THE TASK –
Count how many lines below include the word "Open". Answer with a number only.

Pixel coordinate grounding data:
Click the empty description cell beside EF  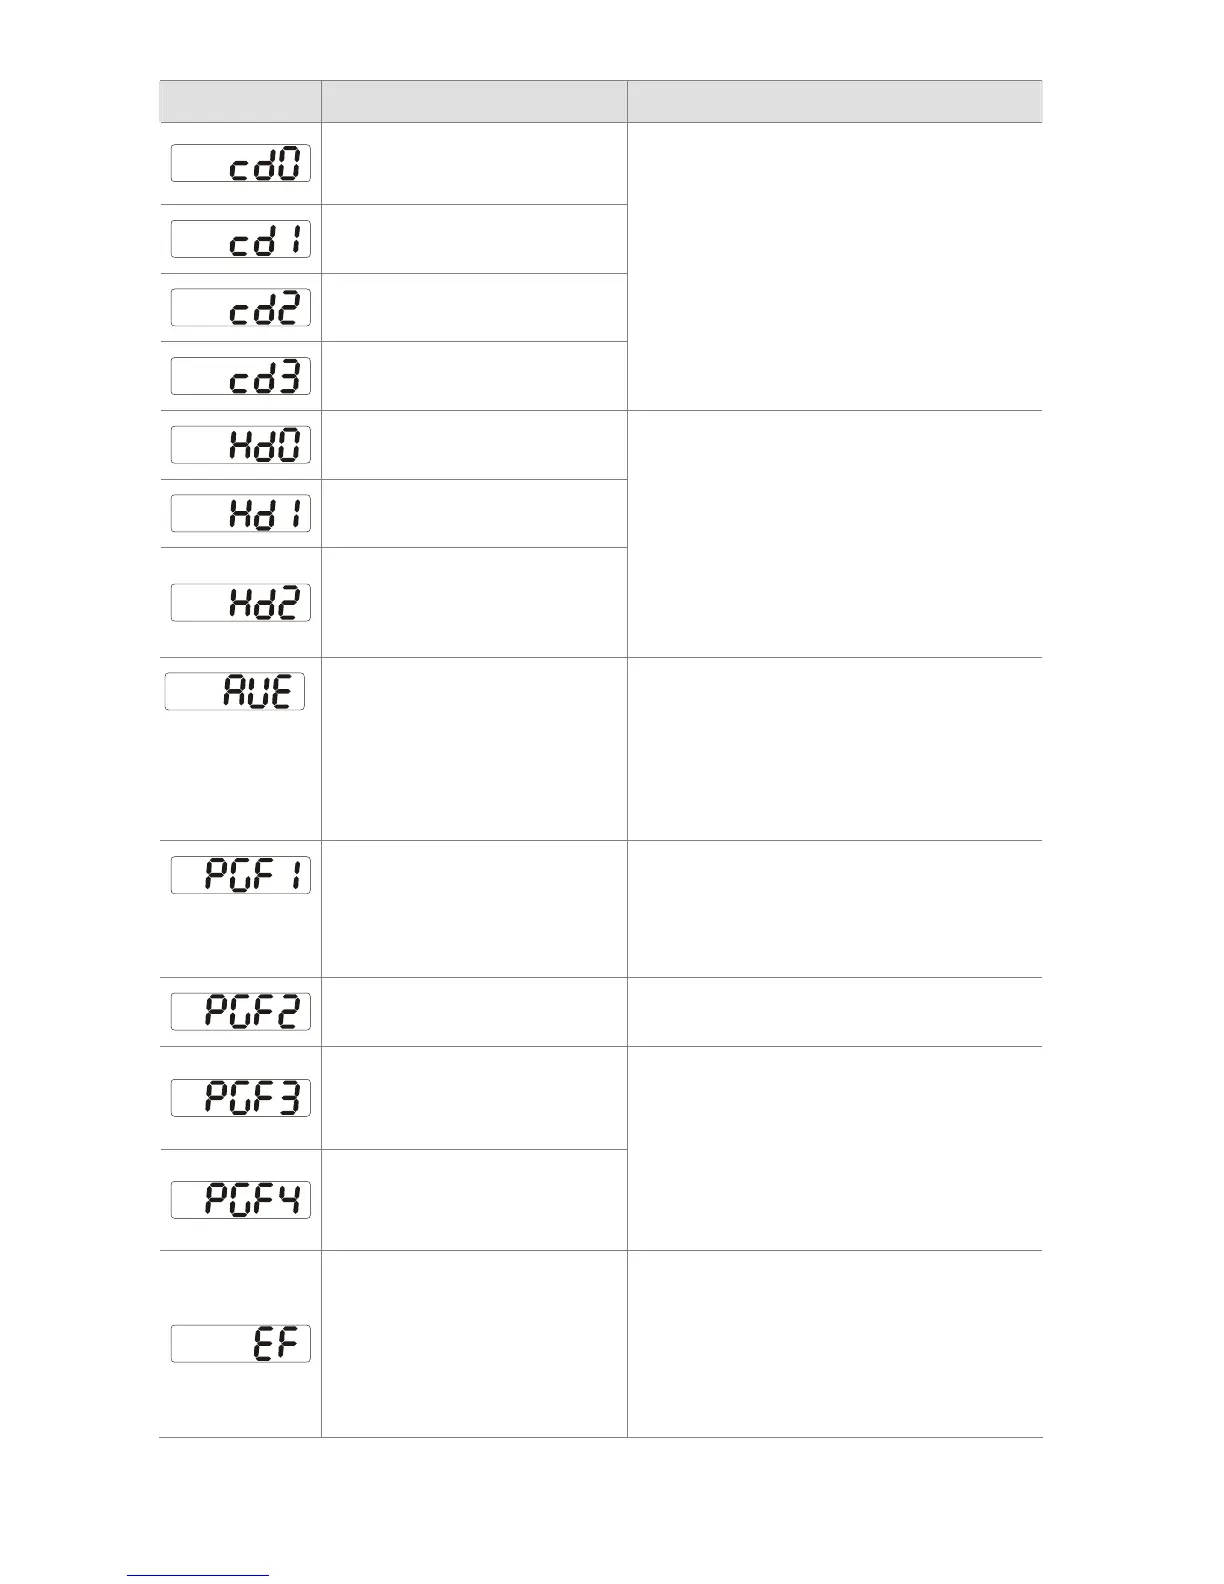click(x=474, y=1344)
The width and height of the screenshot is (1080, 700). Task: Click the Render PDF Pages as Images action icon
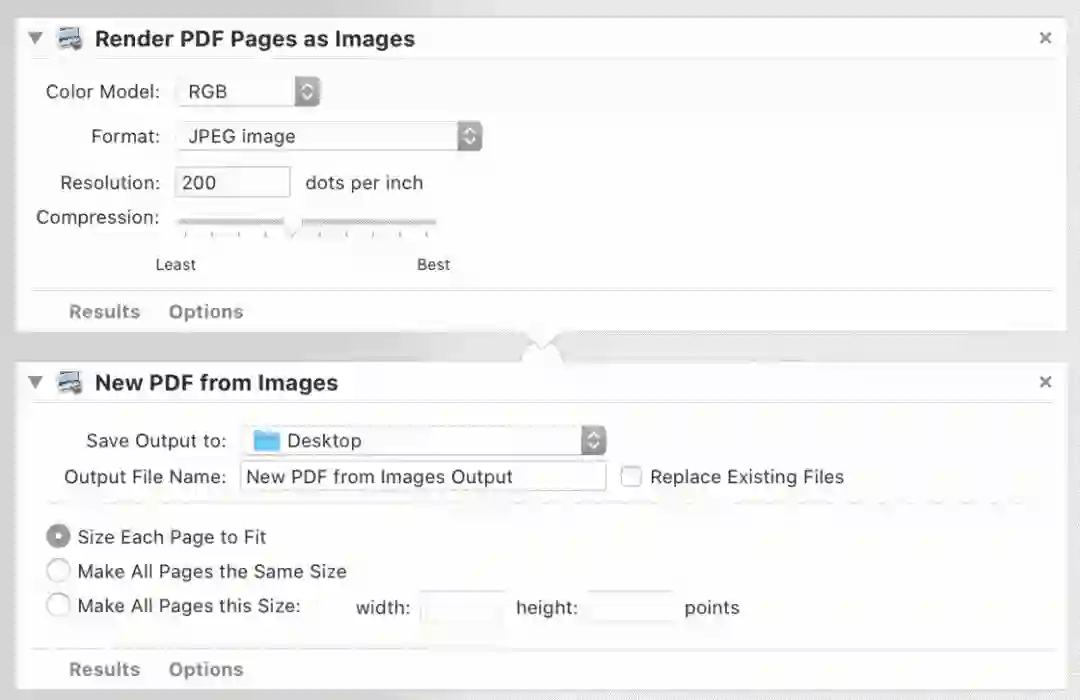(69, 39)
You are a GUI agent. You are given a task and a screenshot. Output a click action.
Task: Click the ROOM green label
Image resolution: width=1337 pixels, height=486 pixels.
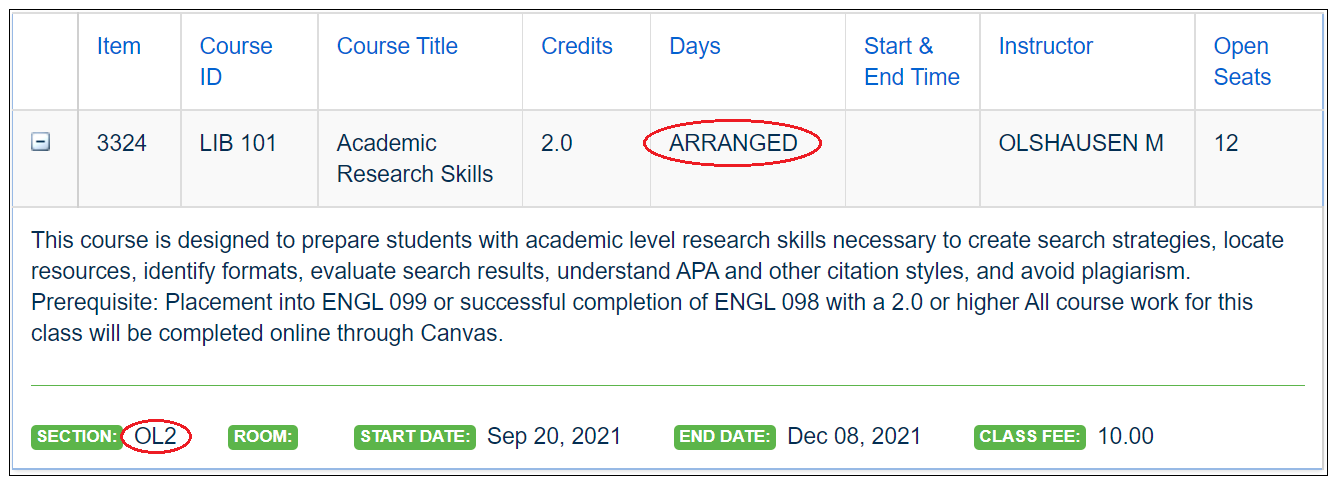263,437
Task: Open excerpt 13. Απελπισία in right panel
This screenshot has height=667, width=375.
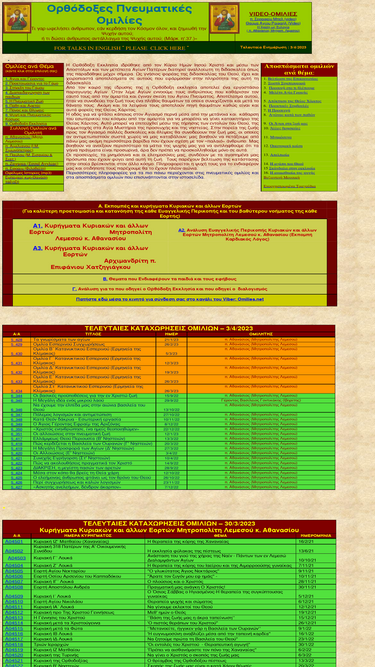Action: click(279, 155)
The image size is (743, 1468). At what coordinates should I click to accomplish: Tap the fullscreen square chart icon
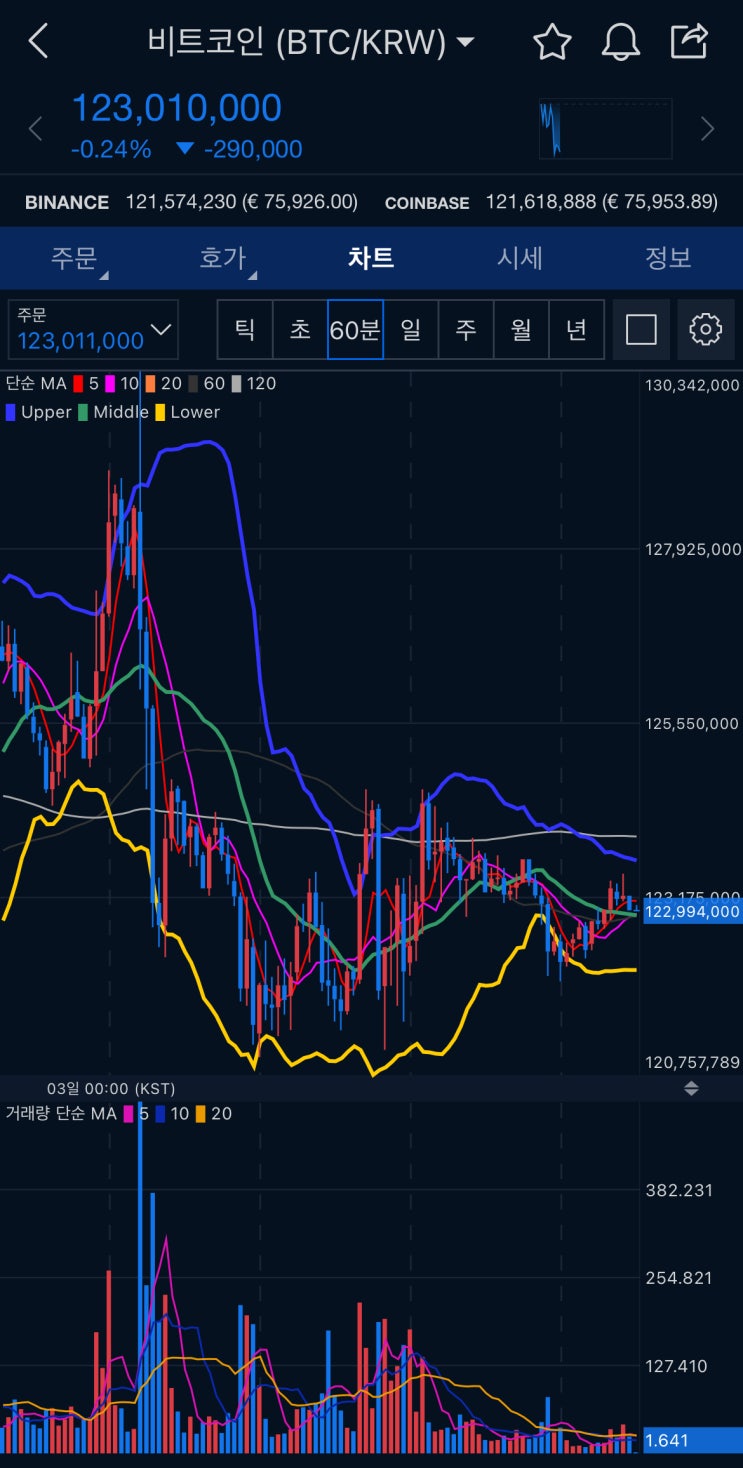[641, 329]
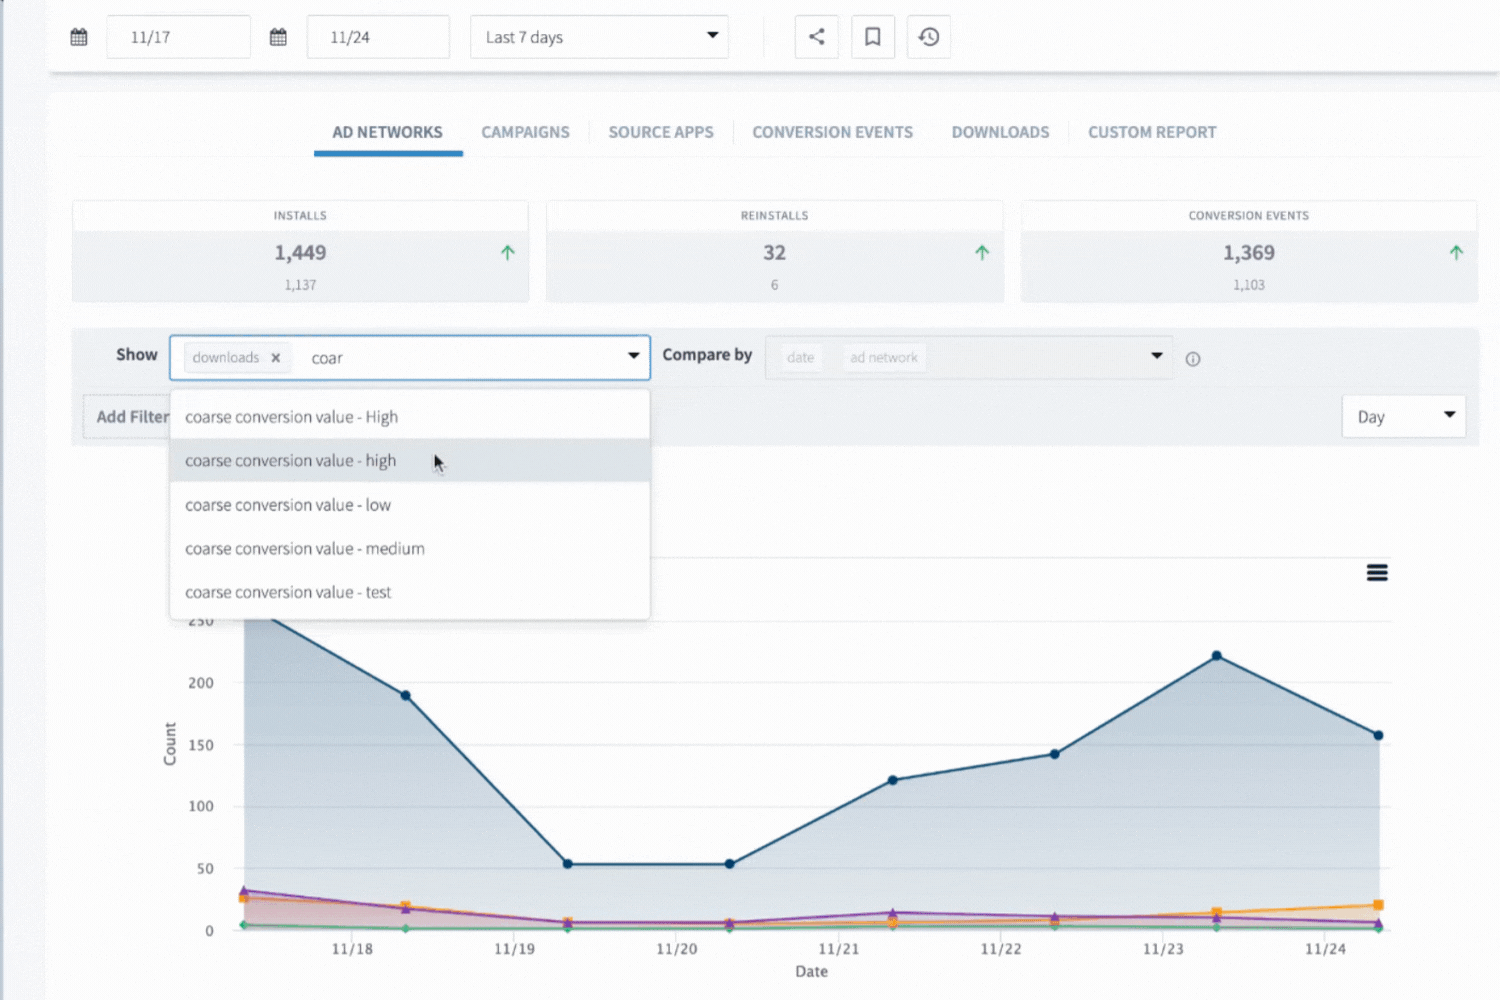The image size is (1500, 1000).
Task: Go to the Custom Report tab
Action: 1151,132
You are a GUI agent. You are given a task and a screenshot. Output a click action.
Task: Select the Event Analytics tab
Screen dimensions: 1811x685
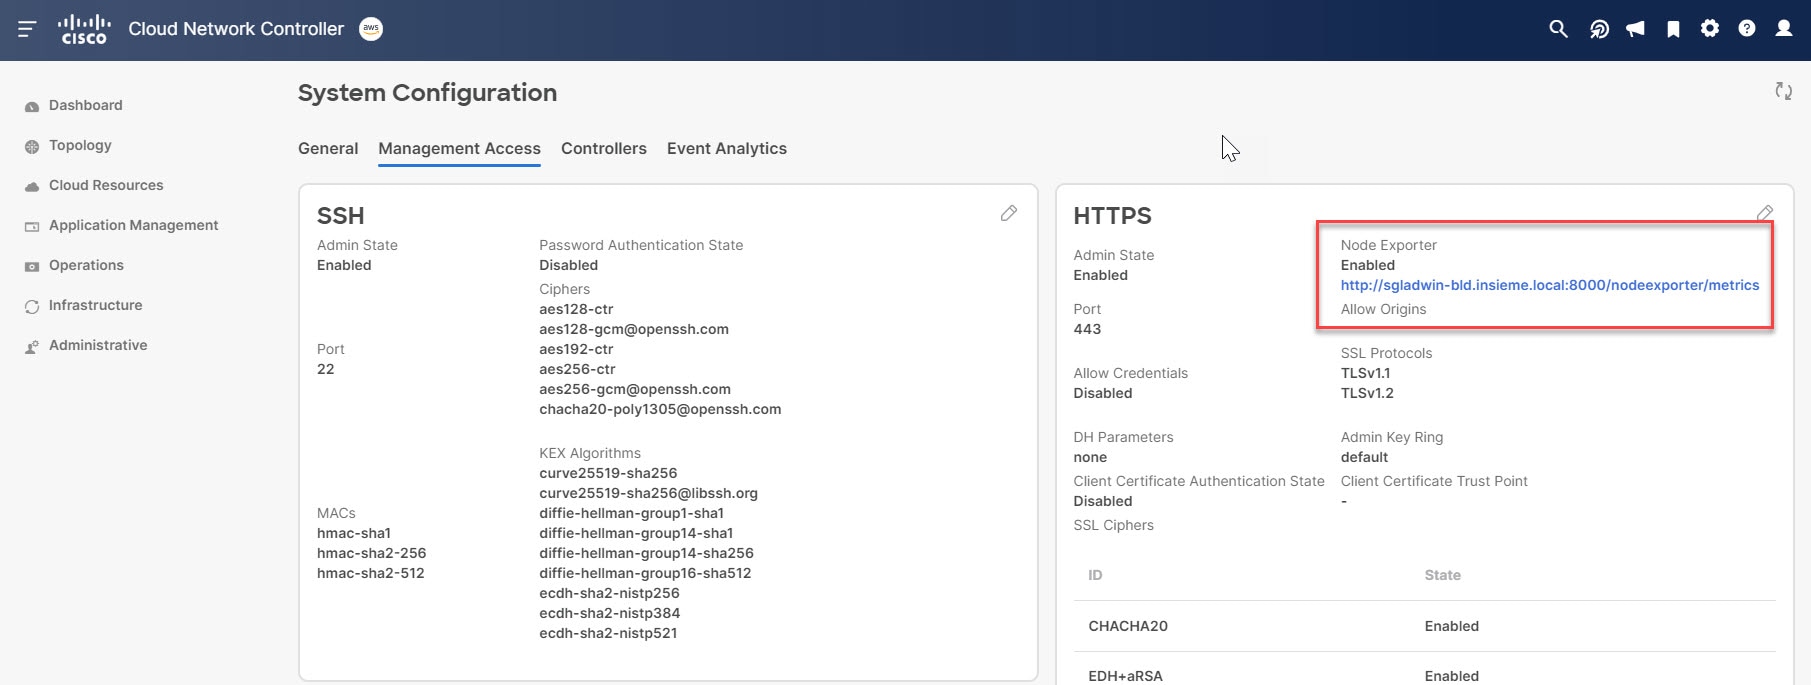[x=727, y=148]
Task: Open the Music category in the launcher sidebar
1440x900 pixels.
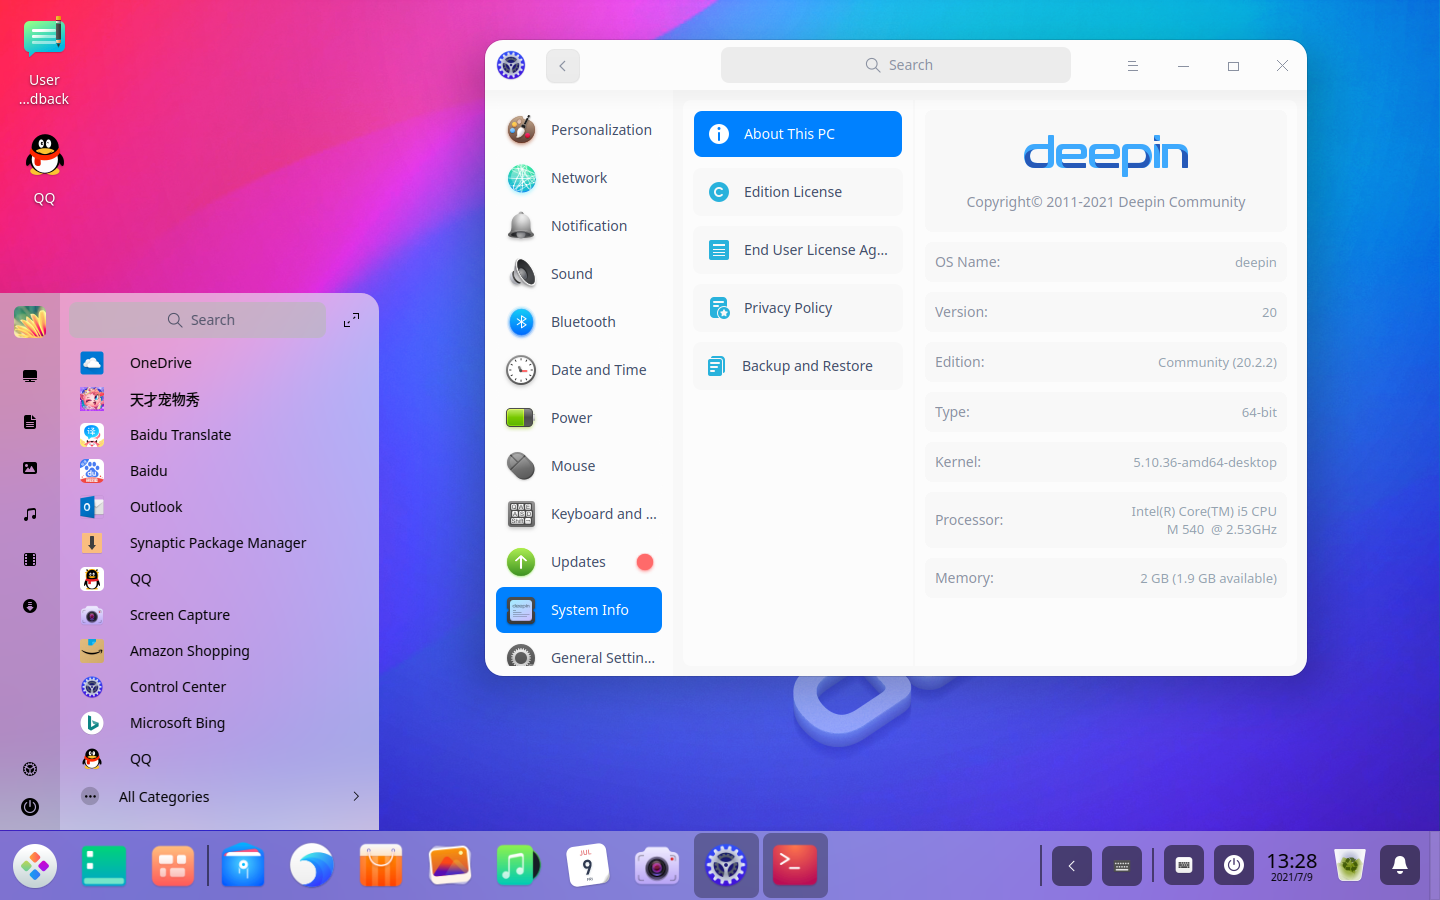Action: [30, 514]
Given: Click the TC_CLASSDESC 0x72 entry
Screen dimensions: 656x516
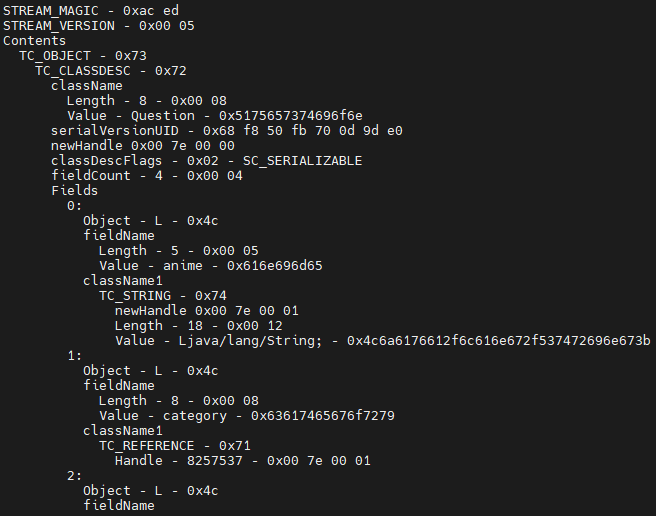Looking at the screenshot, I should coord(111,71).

RESPONSE AREA –
2